▶ Request:
Express the items starting at the line that contains "Locate an element on the screen. The" and ending at the line that contains "daylight-text-line2: and 43" as a two-column CSV with the columns "prompt" and "response". Use one row per item, and put each value in a single quoted field with its line breaks replaced by spaces.

▶ Input for this task:
^^^^
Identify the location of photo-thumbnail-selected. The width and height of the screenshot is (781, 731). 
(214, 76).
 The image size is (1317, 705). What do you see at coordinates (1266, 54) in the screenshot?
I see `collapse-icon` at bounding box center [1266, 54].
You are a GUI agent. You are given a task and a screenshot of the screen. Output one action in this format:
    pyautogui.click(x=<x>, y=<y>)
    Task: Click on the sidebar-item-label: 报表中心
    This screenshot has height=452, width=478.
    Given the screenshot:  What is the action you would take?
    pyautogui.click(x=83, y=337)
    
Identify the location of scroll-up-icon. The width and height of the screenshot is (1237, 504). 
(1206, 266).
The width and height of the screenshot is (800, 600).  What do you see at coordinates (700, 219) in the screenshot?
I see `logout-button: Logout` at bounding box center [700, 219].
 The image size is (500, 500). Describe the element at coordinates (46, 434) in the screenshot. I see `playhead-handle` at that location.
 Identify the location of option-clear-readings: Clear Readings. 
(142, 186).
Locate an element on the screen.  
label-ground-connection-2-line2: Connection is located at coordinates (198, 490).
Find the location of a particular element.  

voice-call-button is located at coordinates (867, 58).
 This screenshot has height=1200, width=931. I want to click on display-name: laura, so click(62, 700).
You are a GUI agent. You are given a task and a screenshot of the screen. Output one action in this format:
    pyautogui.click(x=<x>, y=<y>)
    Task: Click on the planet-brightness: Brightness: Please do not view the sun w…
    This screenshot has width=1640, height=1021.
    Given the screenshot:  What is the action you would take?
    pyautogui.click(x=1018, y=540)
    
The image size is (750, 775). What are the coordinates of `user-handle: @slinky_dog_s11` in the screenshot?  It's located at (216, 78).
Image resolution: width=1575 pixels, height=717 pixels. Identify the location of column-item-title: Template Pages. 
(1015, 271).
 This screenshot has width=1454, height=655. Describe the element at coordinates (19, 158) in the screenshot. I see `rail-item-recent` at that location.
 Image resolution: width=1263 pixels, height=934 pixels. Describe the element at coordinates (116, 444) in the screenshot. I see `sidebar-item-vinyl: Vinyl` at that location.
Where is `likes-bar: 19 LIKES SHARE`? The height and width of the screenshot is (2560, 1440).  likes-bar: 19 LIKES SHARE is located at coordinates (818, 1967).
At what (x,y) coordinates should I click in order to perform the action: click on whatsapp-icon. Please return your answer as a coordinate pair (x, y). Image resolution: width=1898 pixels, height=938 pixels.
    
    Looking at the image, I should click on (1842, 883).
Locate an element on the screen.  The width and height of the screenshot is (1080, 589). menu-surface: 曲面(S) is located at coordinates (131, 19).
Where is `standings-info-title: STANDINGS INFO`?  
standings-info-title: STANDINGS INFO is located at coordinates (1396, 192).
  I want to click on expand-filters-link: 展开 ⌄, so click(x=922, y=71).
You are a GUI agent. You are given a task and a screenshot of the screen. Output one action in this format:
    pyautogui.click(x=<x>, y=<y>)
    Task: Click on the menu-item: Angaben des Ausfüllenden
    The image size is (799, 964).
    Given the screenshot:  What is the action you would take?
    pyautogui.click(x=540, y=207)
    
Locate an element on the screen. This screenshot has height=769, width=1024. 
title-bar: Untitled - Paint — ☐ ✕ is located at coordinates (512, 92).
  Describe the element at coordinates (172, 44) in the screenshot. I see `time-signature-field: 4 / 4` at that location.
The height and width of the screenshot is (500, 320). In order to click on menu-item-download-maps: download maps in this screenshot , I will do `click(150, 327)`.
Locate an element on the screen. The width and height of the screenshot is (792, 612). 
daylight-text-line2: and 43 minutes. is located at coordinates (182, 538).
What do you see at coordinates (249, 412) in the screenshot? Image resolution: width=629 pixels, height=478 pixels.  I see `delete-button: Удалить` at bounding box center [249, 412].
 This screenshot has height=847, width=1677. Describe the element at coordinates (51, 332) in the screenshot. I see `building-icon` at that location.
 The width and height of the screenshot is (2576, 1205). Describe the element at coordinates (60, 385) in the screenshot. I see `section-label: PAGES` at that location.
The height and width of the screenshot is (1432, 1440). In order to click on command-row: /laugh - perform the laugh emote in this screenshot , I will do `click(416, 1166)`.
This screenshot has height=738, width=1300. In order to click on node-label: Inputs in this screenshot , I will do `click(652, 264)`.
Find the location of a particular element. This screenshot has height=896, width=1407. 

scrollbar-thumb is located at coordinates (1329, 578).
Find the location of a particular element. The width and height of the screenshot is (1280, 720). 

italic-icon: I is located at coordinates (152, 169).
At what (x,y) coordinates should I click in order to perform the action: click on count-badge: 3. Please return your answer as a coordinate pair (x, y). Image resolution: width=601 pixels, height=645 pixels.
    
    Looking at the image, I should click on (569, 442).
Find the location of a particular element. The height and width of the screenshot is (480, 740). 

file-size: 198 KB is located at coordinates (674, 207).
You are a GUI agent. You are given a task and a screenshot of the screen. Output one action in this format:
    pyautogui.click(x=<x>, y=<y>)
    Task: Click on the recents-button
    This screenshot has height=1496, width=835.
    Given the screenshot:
^^^^
▶ Exercise result:
prompt,response
"Locate an element on the screen. The width and height of the screenshot is (792, 612).","daylight-text-line2: and 43 minutes. is located at coordinates (182, 538)."